The effects of the colonization of Northern Nigeria were most felt closest to the heart of the Caliphate in Sokoto and Borno, but no region under the Caliphate has escaped its substitution of Islamic law and practice for the ritual and history of the region’s indigenous cultures. While it is impossible to complete crushing indigenous cultures, Christianity and British colonialists tried, The Fulani jihad and the subsequent Caliphate’s subjugation of the indigenous tribes have had the most success stripping the indigenous cultures of their history and the context behind their rituals. Even the tribes of Nigerian Middle Belt that resisted the forced Islamization of their peoples have lost much of their culture and are only starting to reclaim their heritage. The Nok people’s of Southern Kaduna and their world-renowned art, harkens to a vibrant culture, almost entirely lost now to us. They are only one of hundreds of distinct cultural tribes with distinct cultures and rituals, now completely lost to time and Northern colonization.
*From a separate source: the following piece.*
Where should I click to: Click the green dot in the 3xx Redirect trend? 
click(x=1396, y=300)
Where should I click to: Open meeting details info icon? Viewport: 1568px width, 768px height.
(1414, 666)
This is a form of violence in itself, and it is disheartening that even now, very few people from Northern Nigeria truly understand and appreciate how much the North has lost in pre-colonial music, dance, history, art and culture to this homogenization.

Amusa Firdaus wanted to wear her hijab underneath her wig as a public attestation to her faith, a perfectly understandable decision. But her hijab says nothing about who she is, and what her heritage as a Nigerian is. It says as little about who exactly Amasa Firdaus is, as her foreign wig.

It might have happened tangentially, but Ms Firdaus has reminded us again, that Colonialism is pervasive and pernicious, it can be as overt and as flawed as immigration laws, or as subtle as laws that discriminate against traditional ceremonial headgear while elevating the religious and cultural iconography of alien invaders over our indigenous ones.